Zur Problematik medizinischer Studien bei ASS

 

Die allgemeine Problematik medizinischer Studien wurde bei ASS besonders deutlich, als auch karzinomhemmende Wirkungen von Darm- und Bauchspeicheldrüsenkrebs bekannt wurden, wobei es in neuerer Zeit zu ganz unterschiedlichen Ergebnissen kam. So wurde z.B. 2004 in einer Studie mit 88.000 Teilnehmerinnen (Nurses’ Health Study, 1976 begonnen) ein ungünstiger Zusammenhang zwischen langjähriger Aspirineinnahme und Bauchspeicheldrüsenkarzinom bekannt, obwohl kurz zuvor in der Iowa Women’s Health Study (mit 28.000 Teilnehmerinen) gezeigt wurde, dass die regelmäßige Einnahme von Aspirin vor Bauchspeicheldrüsenkrebs schützt. Die American Cancer Society zeigte dann mit insgesamt 987.590 Teilnehmern, dass ASS weder einen schützenden, noch fördernden Einfluss hinsichtlich des Bauchspeichelkarzinoms hat, andererseits wird 2004 im „Journal of National Cancer Institute“ vor Aspirin gewarnt, es könne die Schleimhäute des Darms schädigen und dadurch Krebs auslösen (2), ähnlich warnt hier auch die Gastroenterologin Dr.
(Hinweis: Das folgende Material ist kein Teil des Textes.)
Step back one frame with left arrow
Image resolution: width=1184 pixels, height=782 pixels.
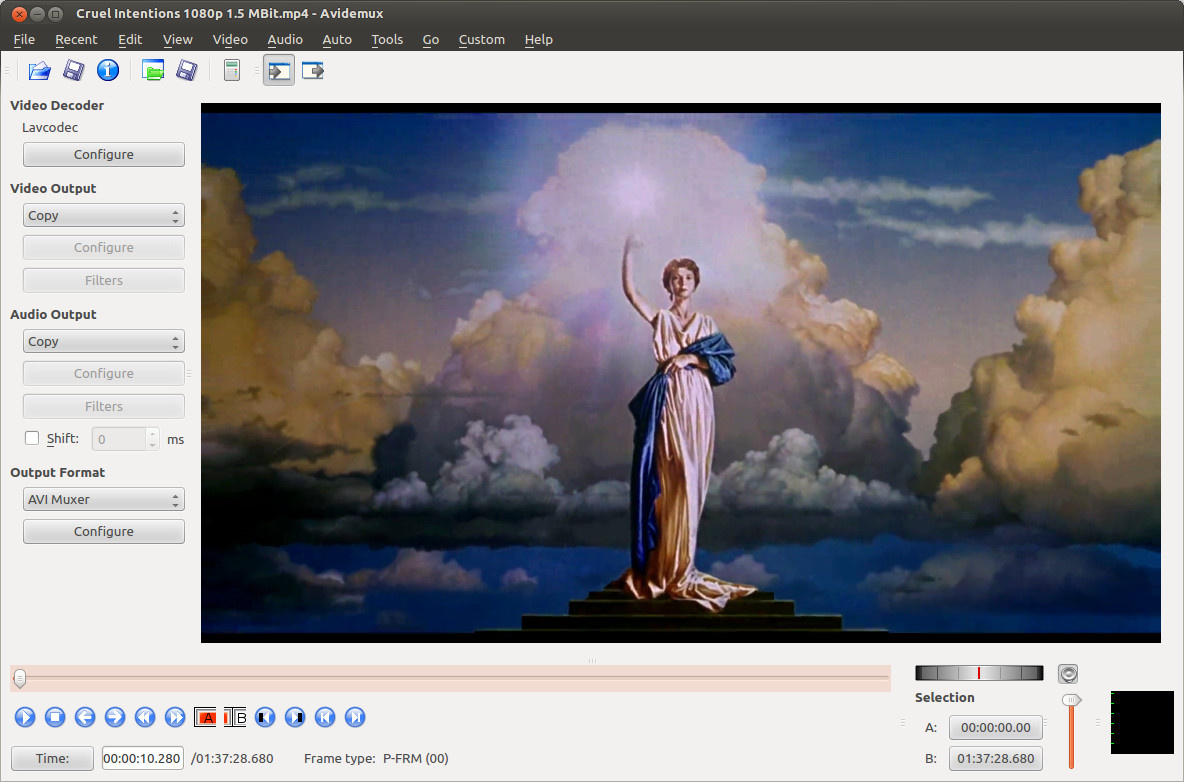click(85, 717)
Neena S. Abraham am Michael E. DeBakey V.A. Medical Center 2010 in einem Artikel in der New York Times:

 

„Es ist wichtig, daran zu denken, dass alle NSAPs (Nichtsteroidale Antirheumatika) – darunter auch verschreibungsfreies Aspirin – die Fähigkeit besitzen, Gewebe im Verdauungssystem zu beschädigen. Diese Schäden können überall auftreten – vom Mund bis zum Anus. […] Aspirin ist kein Nahrungsergänzungsmittel – es ist ein Medikament, welches Risiken birgt und Nebenwirkungen aufweist“

 

 

In „Die Welt online“ v. 8.12.2012 wird dagegen berichtet, dass britische Forscher um Peter Rothwel der Universität Oxford in einer Metastudie gefunden haben, dass zahlreichen Krebsformen (Darmkrebs, Bauchspeicheldrüsenkarzinom und Prostatakrebs - sofern dieser nicht bei Rauchern auftritt) mit ASS vorgebeugt werden kann (3).

 

Jeder, der wie der Autor dieses kleinen Übersichtsbeitrags über 40 Jahre in der Pharmaforschung gearbeitet hat, kennt die Problematik selbst großangelegter Studien. Besondere Vorsicht ist jedoch bei den oft zitierten Metaanalysen (oft nicht ganz richtig „Metastudien“ genannt) angebracht, in welchen eine Zusammenfassung vieler Primär-Studien mit den Methoden der analytischen Statistik zu Metadaten versucht wird.

 

Sowohl hinsichtlich der Prophylaxe zur Vorbeugung von Herzinfarkten, als auch bezüglich der Karzinomprophylaxe sind vermutlich weitere Studien erforderlich. Da ASS auch bei peripheren Durchblutungsstörungen eingesetzt wird, sprechen neuere Daten dafür , dass für diese Indikation ASS dem etwas wirksameren Clopidrogel (auch wegen des höheren Preises von Clopidrogel) vorgezogen werden kann.

 

Bei allen Studien muss die Dosierung von ASS stärker untersucht werden. So geht u.a. aus der obengenannten „Nurses’ Health Study“ hervor, dass bei Frauen die 14 g (!) ASS pro Woche genommen hatten, ein um 86 % höheres Krebsrisiko besteht.

 

Zusammenfassung: Die eingangs gestellte Frage, nämlich ob die tägliche Einnahme kleiner Mengen von Aspirin vor Herzinfarkt schützt, kann derzeit daher nur so beantwortet werden, dass eine solche Prophylaxe nur bei PatientInnen mit bereits bekannten Risikofaktoren wie erhöhtem Blutdruck und zugleich erhöhten Lipidwerten (LDL-Cholesterin und Trigyceridwerte) oder bei Patienten mit bereits eingesetzten Stents (4) und (5) empfohlen werden sollte.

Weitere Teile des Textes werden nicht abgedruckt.